The second building was scarier: it
was filled with tables littered with weapons in various stages of
disassembly or repair, while organized sections of various rifles,
shotguns and even automatic weapons leaned against the surrounding
walls in a truly awesome display of Second Amendment rights. There
were plenty of cabinets, too, and I figured they held handguns. But
geeze, if they had this many weapons I fully expected the third
building to be filled floor to ceiling with bullets.

It was not. And I didn’t want to even
think about what the purpose of that third building was, because
that was where they were keeping Ramsey. He was sitting in a
straight back chair and his arms had been bound behind his back.
His feet were lashed to the legs of the chair and two men stood on
either side of him, pointing rifles at him in the illuminated glare
of a single overhead bulb dangled harshly just above his head. It
was the perfect interrogation room—or, more likely, interrogation
survival training room—and Ramsey was their prisoner. But who was
doing the interrogating? The guards never spoke and Ramsey’s back
was to me, so I could not see his face. Then I noticed a Japanese
room divider arranged in front of Ramsey, blocking one corner of
the room. Thin plumes of smoke snaked up in the air from behind it.
There was someone else in the room with Ramsey, someone who was
smoking a cigarette behind the room divider, someone who clearly
did not want Ramsey to see his face.

None of it was reassuring.

I stood there, assessing the layout,
counting the guards and weapons in the room, trying in vain to
think of a way to rescue Ramsey. I could start a fire, maybe, in
one of the other buildings, and hope he escaped in the confusion.
If he saw his chance, I knew he’d take it. Or maybe I could break
into the second building and steal some guns and then I
could…  my plans evaporated as a hand clamped down on my
shoulder, digging into my flesh. A mocking voice whispered in my
ear: “Well, now, sweetheart, are you a lost hunter, too? Because it
looks like you’ve been found.”

I brought my right leg up hard behind
me, hoping to hit his groin with the back of my foot, but he was
expecting it and stepped to one side. I twisted from his grip,
elbowing him hard in the gut while stomping on his right foot. But
his gut was harder than his grip, he was wearing steel-reinforced
boots and he knew more moves than I had ever imagined, even in my
wildest Crouching Tiger daydreams. Within seconds I was face down
on the dirt, one of his knees pinning me to the ground. His mocking
tone had given way to fury.


You just pissed me off,”
he hissed. “And I haven’t been pissed off by a woman since I left
my whore of an ex-wife.” He grabbed my shirt and dragged me
upright, staring me in the face. “You look a little worse for the
wear and I don’t know what you’re up to, but...” he leaned closer
and whispered in my ear, “You better hope Grubb doesn’t assign me
to escort you out of here.”

I knew I was truly up a creek without
a paddle now.
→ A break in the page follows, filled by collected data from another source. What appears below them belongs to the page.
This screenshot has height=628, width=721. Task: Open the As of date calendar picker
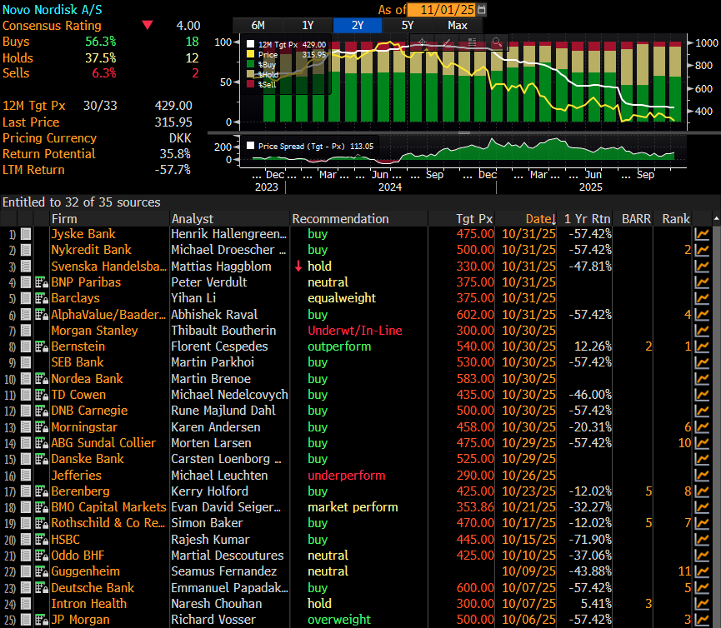click(482, 9)
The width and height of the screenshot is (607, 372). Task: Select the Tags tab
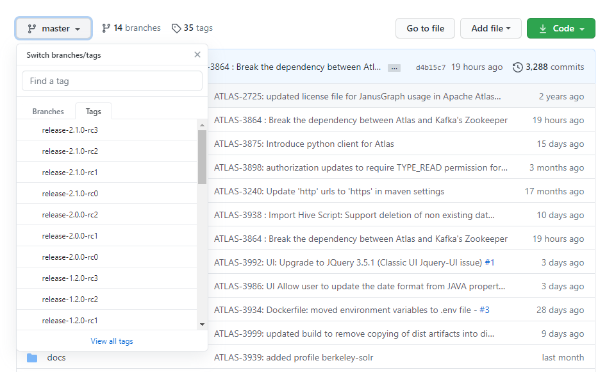click(x=94, y=111)
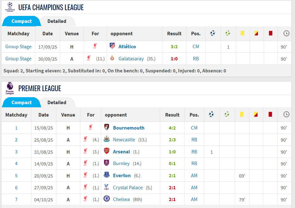Image resolution: width=295 pixels, height=208 pixels.
Task: Click the UEFA Champions League logo
Action: [x=10, y=7]
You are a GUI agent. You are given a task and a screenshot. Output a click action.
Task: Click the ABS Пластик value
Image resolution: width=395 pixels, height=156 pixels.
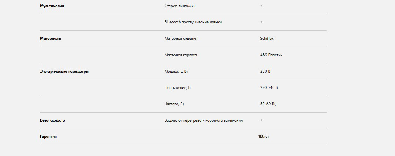point(271,55)
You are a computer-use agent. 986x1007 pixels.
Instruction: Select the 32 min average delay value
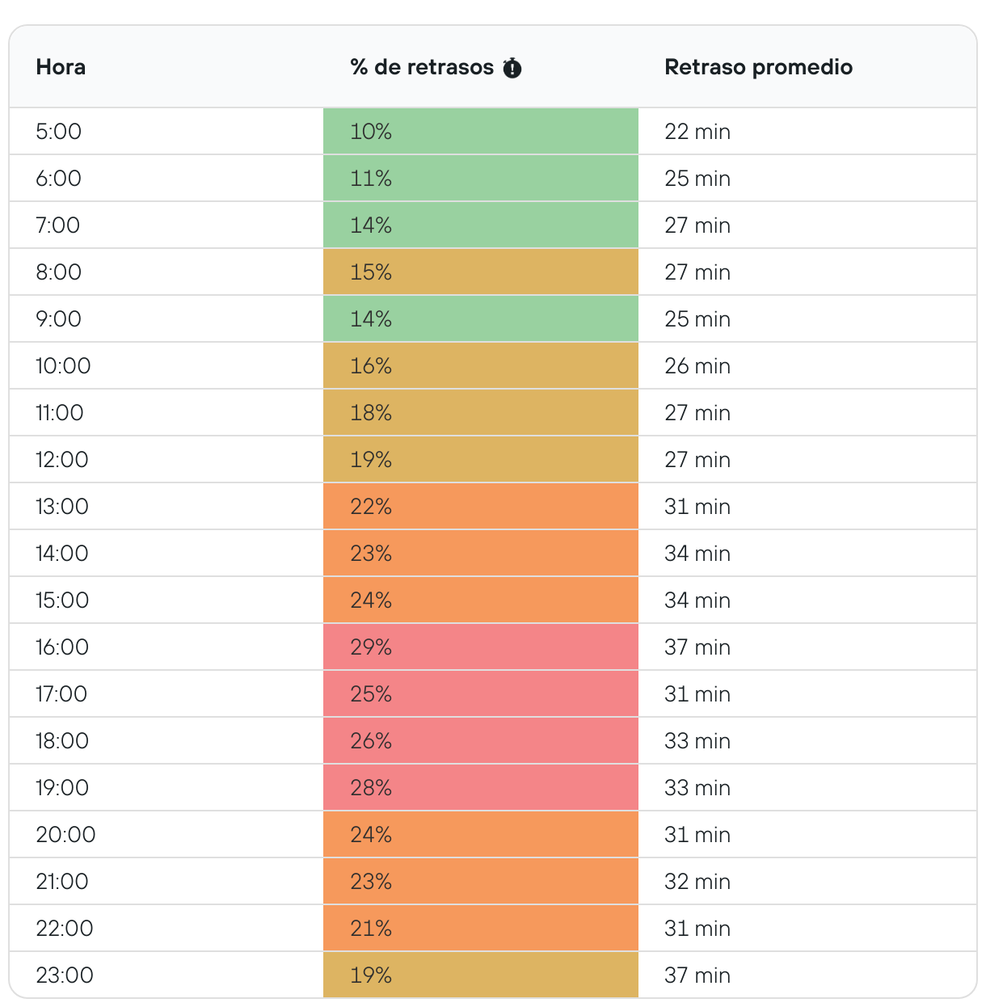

The guy had some serious issues with
women.

 

He brought me to the same cabin where
Ramsey was being held, and I don’t know who felt more stupid:
Ramsey or me. He averted his eyes, pretending not to know me, but I
knew that ruse would not last long. What were the chances two
unrelated people had been skulking around the edges of the compound
on the very same night?

The cabin was warm and, as angry and
useless as I felt, I was grateful for that comfort. The guard who
had thrown me to the ground pulled a chair up to within a few yards
of Ramsey’s and shoved me into it. He didn’t bother to tie me down.
I guess they figured, with two riflemen standing by, I wasn’t much
of a threat.

They were right.

No one said a word so I just sat
there, looking like the captured dumb ass I was. I dared not look
at Ramsey, but I could feel his anger just the same. He was hoppin’
mad at having been caught. I was mad he’d been caught, too. But at
least he hadn’t talked, that much I knew, or else Trey Blackburn
would be in the room with us.

I looked around. None of the guards
would look back at me. Then I noticed a small surveillance camera
installed on top of the Japanese room divider that screened the
head honcho from view. I grinned at the camera—stress tends to turn
me into a smart ass.


Who are you, the Elephant
Man?” I asked. “Are you that hideous to look at?”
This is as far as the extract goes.